- [Brief] Reproduce from the records below, with no pictures, exactly the lines between the one containing "Screen dimensions: 1280x720" and the one containing "The height and", inclusive.

- [Material for this task]
* * * * * * *

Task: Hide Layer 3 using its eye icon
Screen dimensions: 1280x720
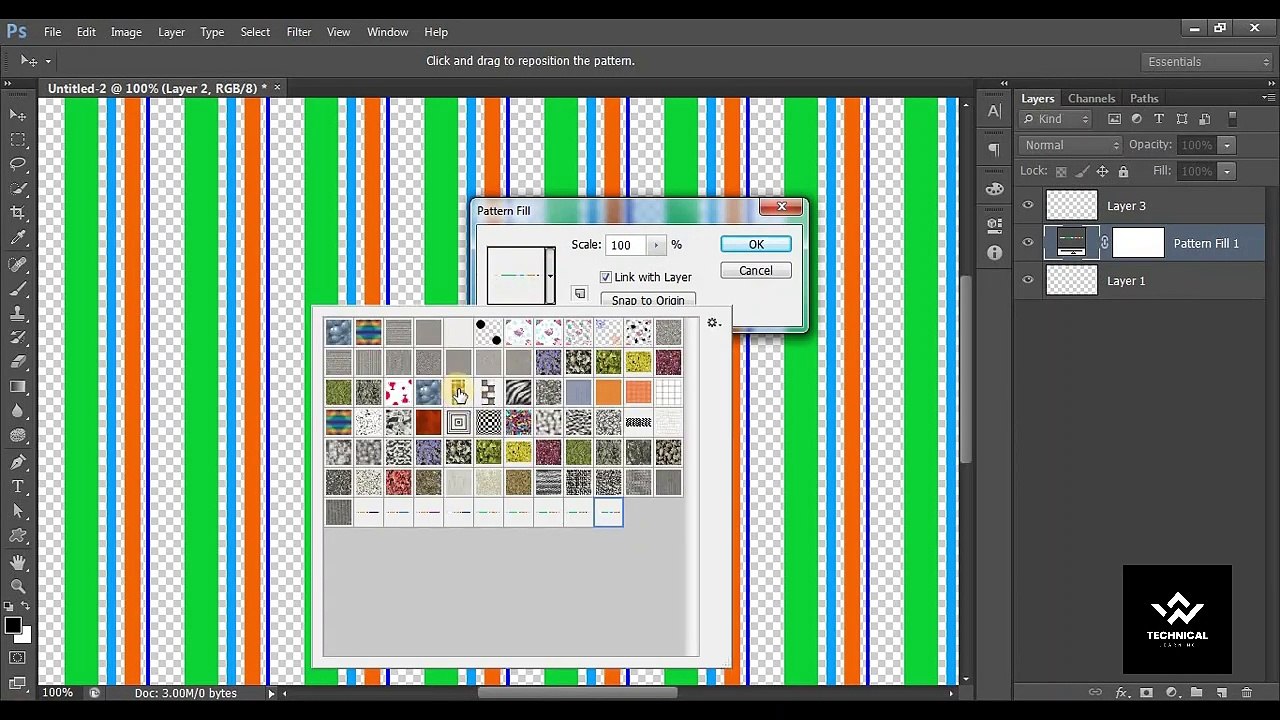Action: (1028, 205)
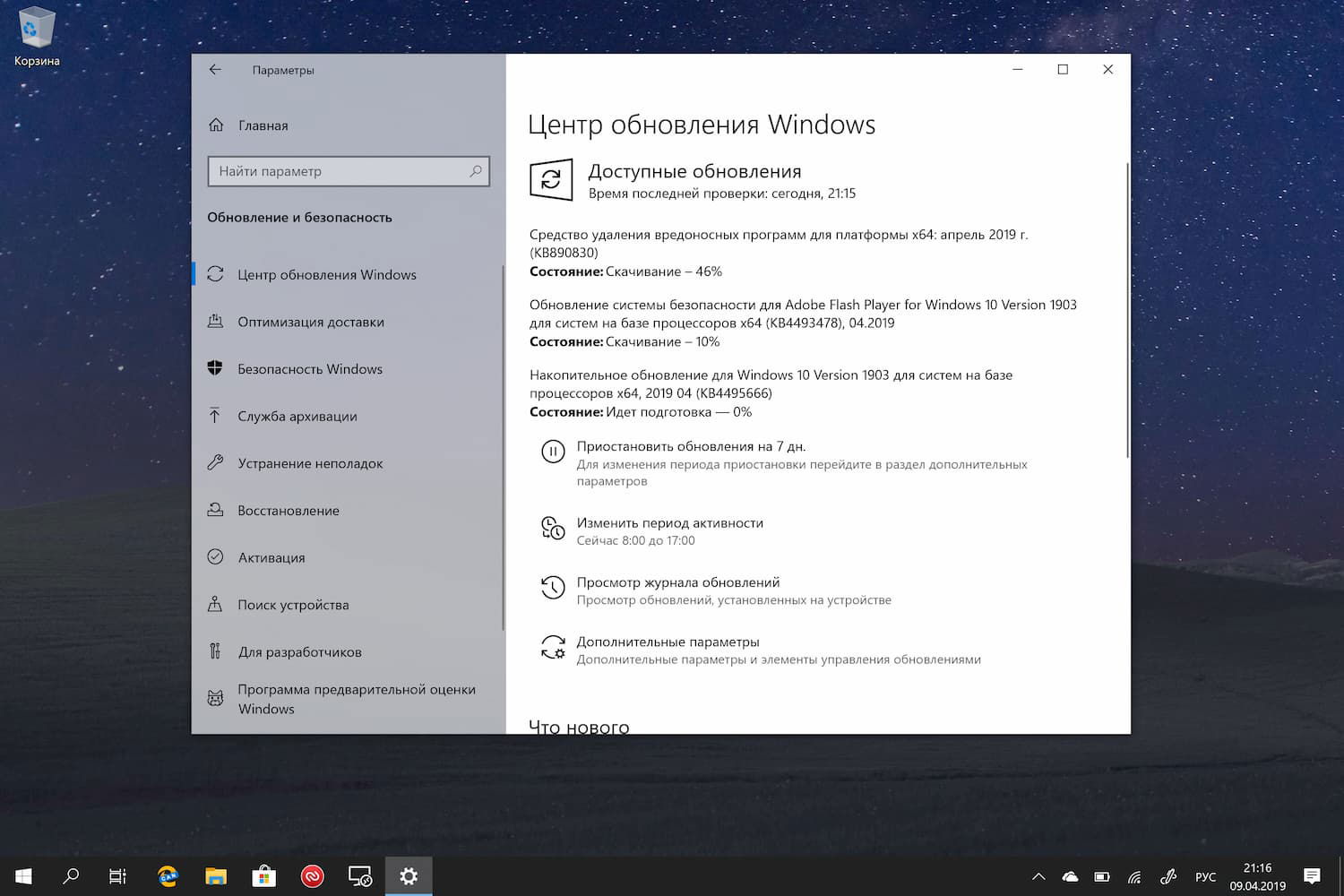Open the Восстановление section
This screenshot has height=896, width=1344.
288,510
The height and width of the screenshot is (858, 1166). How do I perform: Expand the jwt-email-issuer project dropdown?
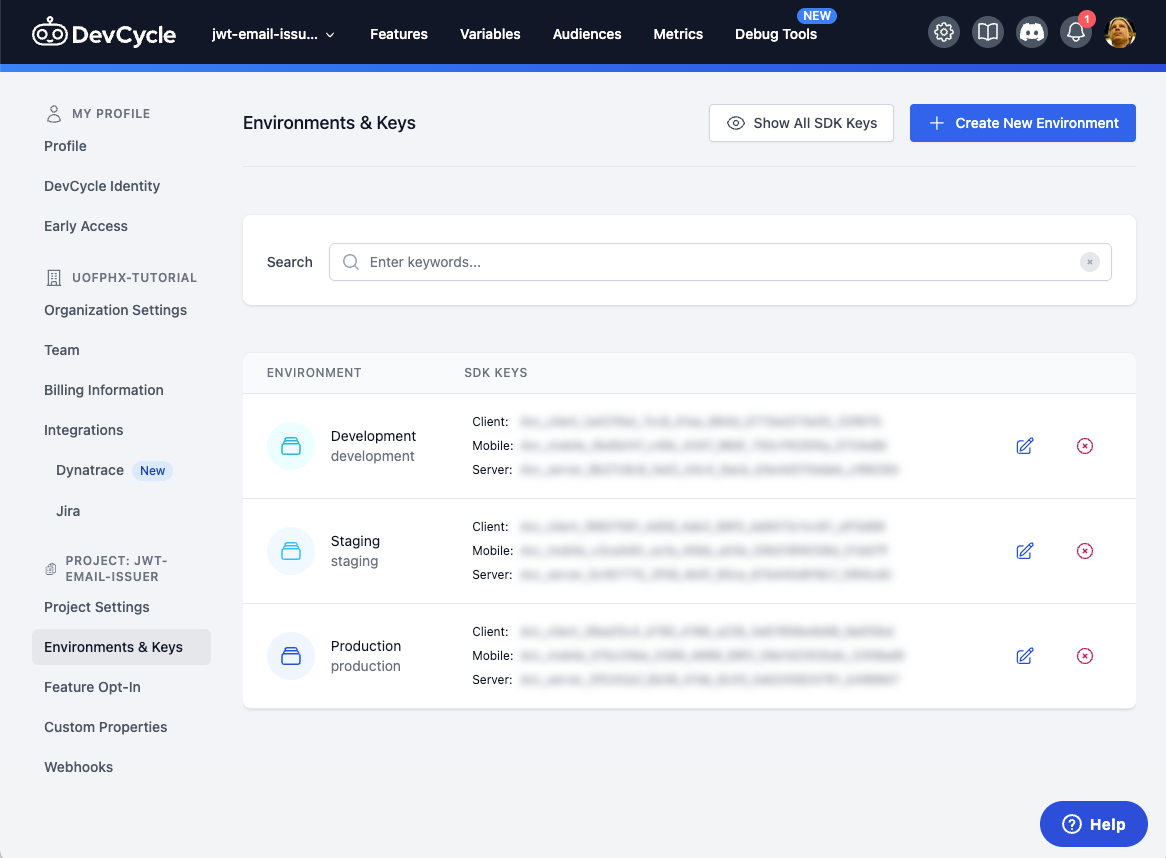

* * * * * * *

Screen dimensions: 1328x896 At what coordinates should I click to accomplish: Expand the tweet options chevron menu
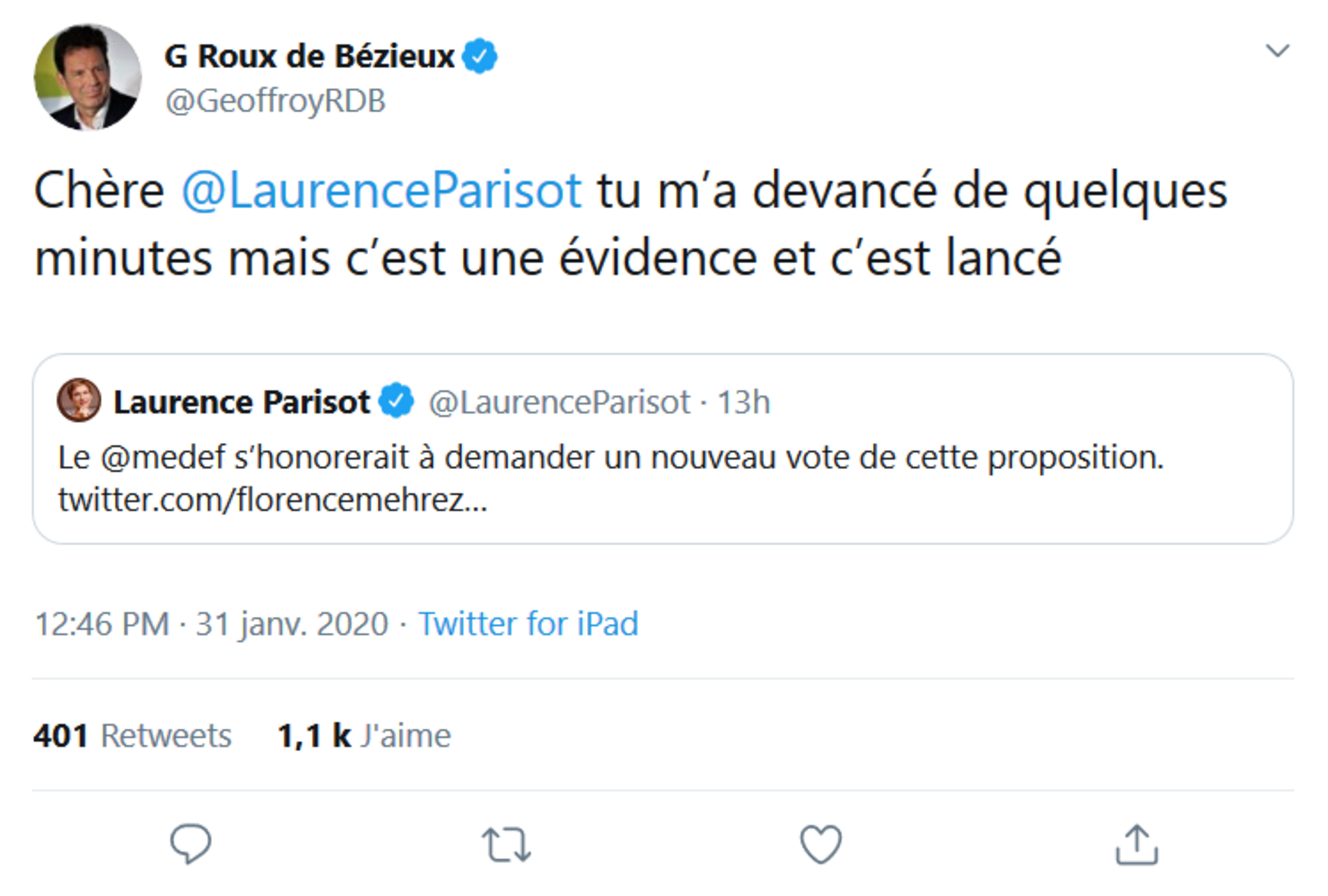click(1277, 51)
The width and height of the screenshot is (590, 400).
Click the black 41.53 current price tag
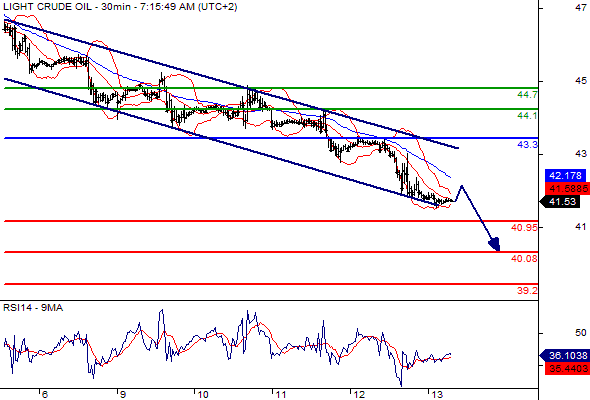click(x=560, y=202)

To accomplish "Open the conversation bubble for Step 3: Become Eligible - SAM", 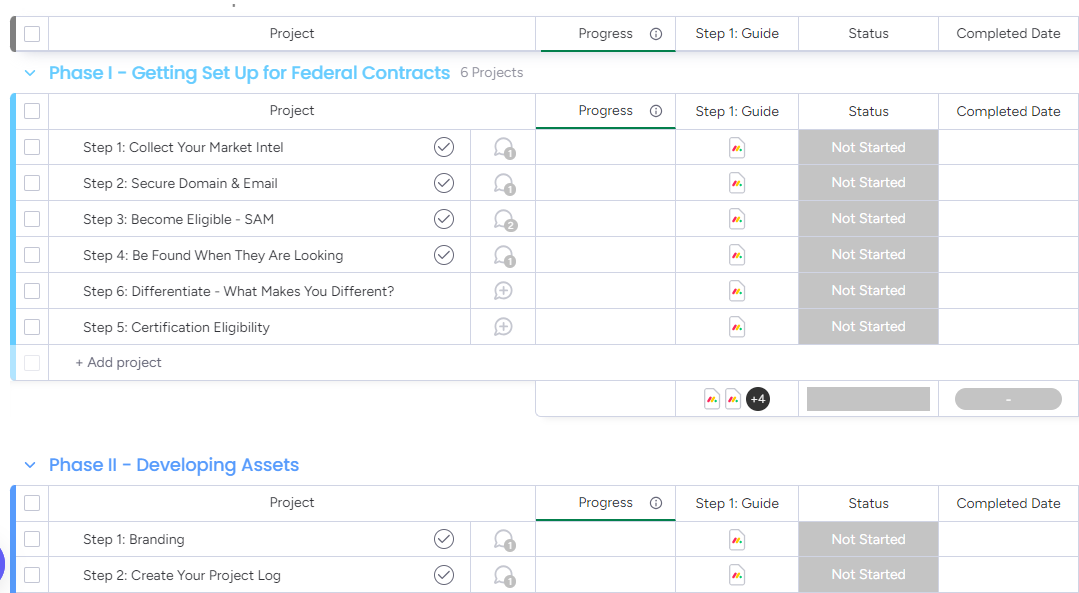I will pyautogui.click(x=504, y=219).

* * * * * * *

- [Reply]
Screen dimensions: 1280x720
Action: (1028, 205)
Open the Восстановление section
This screenshot has height=896, width=1344.
288,510
The height and width of the screenshot is (858, 1166). How do I perform: Expand the jwt-email-issuer project dropdown?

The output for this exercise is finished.